SOURCE DOCUMENT:
What I Wish I Knew: Deciding to get a port
Breast cancer is one of the most commonly diagnosed cancers in American women. A diagnosis can leave you feeling unprepared for health and treatment decisions you have to make. It can also put unexpected stress on your everyday life, your family, and your job.
At LBBC, we know one of the best ways to learn about living with breast cancer is by hearing from others who have been there. This blog is part of a series called What I Wish I Knew, which features people diagnosed with early-stage breast cancer in the past who want to share their knowledge with those who are newly diagnosed. What I Wish I Knew will update once a month.
My name is Izabela and on August 17, 2016, my comfy and active life turned upside down. I heard the words that no one wishes to hear from their doctor: “You have a breast cancer.” This happened just a week after I turned 33!
A few years earlier, my aunt and my sister were also diagnosed with breast cancer. Even though the genetic test came back negative, I still got cancer. At that time, I knew there was no tiptoeing around it and that it was best to go aggressive and do a double mastectomy.
Due to my diagnosis — estrogen receptor- and HER2–positive — and the size of the tumor I knew that I would need chemotherapy. My doctors told me that my veins looked great and that I wouldn’t need a chemo port, a vein-access device that chemotherapy medications can be delivered into instead of a vein, eliminating the need for needle sticks. I felt relieved. Putting in a port would have meant another surgery and I was concerned that it would be uncomfortable. Plus, even when not using it, I would still have to go to the infusion center to have it flushed.
After waking up from breast surgery, I found out that my surgeon had to remove lymph nodes from my left armpit. One of my sentinel nodes came back positive for traces of cancer, a test that can only be done during the surgery. Because they removed those lymph nodes, they couldn’t use my left arm for needles. Even the blood pressure test could not be performed on this arm. Using my left arm would put me at higher risk for lymphedema.
Just like that, I went from having two arms that could be used for infusions to only one. My chemotherapy included four rounds of AC — adriamycin (Doxorubicin) and cyclophosphamide (Cytoxan — 12 rounds of paclitaxel (Taxol), and 17 rounds of trastuzumab (Herceptin) and pertuzumab (Perjeta). Additionally, every 3 months, I needed an echocardiogram that requires a dye injection, to see how my heart is working and dealing with chemo. During that time, I had countless blood tests done. All of that from my right arm only.

TASK A:
For each statement about the blog post on deciding to get a chemo port, answer yes or no and quote the words from the post that decide it. (i) The genetic test came back positive. (ii) The surgeon removed lymph nodes from the left armpit. (iii) The chemotherapy included 17 rounds of trastuzumab.
TASK B:
Reproduce the stretch of the blog post from "What I Wish I Knew: Deciding" through "and your job.", changing "unexpected" to "unforeseen".
TASK C:
Go on writing the blog post about deciding to get a chemo port, starting after its final sentence.
The lines that follow have nothing to do with the blog post.

AVAILABLE DATA:
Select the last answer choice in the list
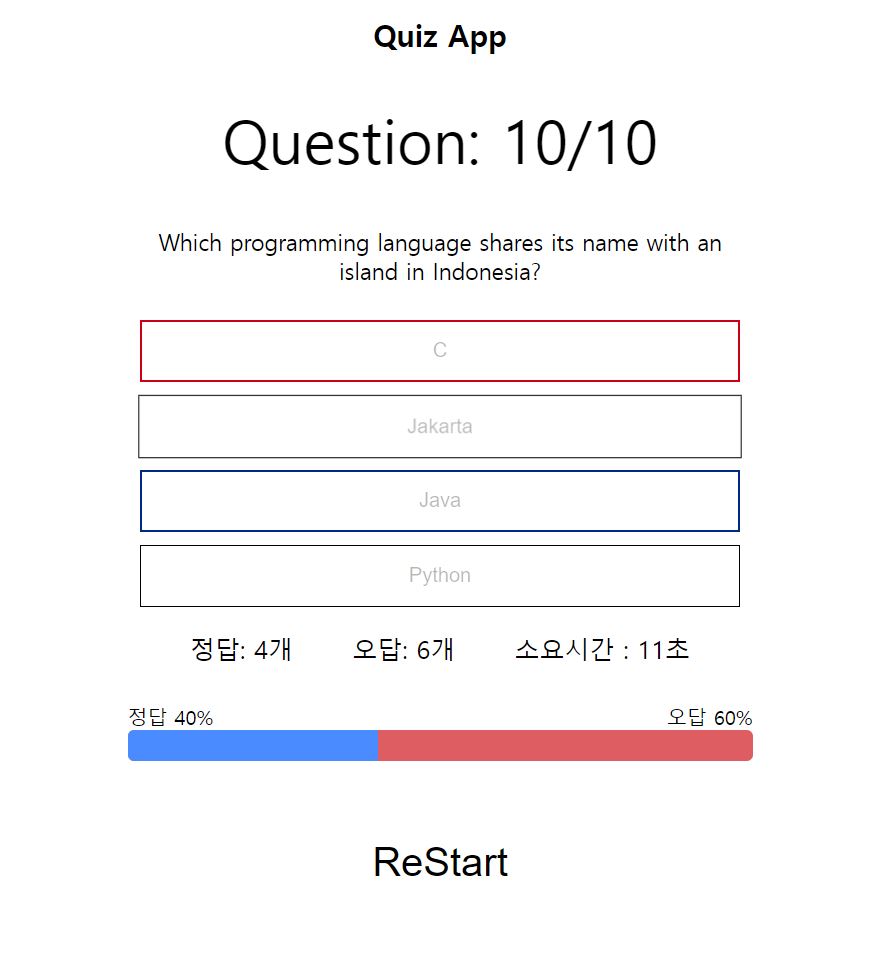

ANSWER AREA A:
(i) No: "Even though the genetic test came back negative, I still got cancer."
(ii) Yes: "my surgeon had to remove lymph nodes from my left armpit."
(iii) Yes: "17 rounds of trastuzumab (Herceptin) and pertuzumab (Perjeta)."

ANSWER AREA B:
What I Wish I Knew: Deciding to get a port
Breast cancer is one of the most commonly diagnosed cancers in American women. A diagnosis can leave you feeling unprepared for health and treatment decisions you have to make. It can also put unforeseen stress on your everyday life, your family, and your job.

ANSWER AREA C:
At the beginning, my amazing infusion nurse was able to access my veins without any issues, but towards the end, she was struggling to find a “cooperative” vein that hadn’t collapsed yet and would handle the injection. Often, it took several minutes and a few tricks to find one.
I was able to finish my treatment but I really wished I had a port. It would have been so much easier on my veins, and it would be less stressful on me and my nurses.
I wish, I knew from the beginning how beneficial a chemotherapy port can be, even if it requires a separate surgery and might be cumbersome.
I wish I asked more questions before agreeing to not get a port. I wish I would have asked:
Why do you recommend not getting a port?
Does it hurt to use a port?
What are the benefits of having a port versus getting treatment through my veins?
Are there any movement restrictions if I use a port?
How soon can I start using port?
What are problems that can come with using a port or using needles?
Knowing answers to these questions could have changed my mind and I know I would have requested a port. Don’t be afraid to ask. Join an online support group where other women can tell you about their experience with having a port.
Currently, I’m 3 years post treatment. To stay positive, I spend a lot of time outdoors enjoying nature. With each visit to our beautiful national parks, I’m grateful for the second chance I was given, and I’m inspired to do more for others. I’m not afraid to take new challenges either. My newest hobby is paddle boarding and I cannot wait for the warm weather to finally arrive.
Izabela Gardula, 36, was diagnosed with stage III hormone receptor-positive, HER2-positive breast cancer in August 2016. She lives in New Jersey and enjoys hiking in national parks.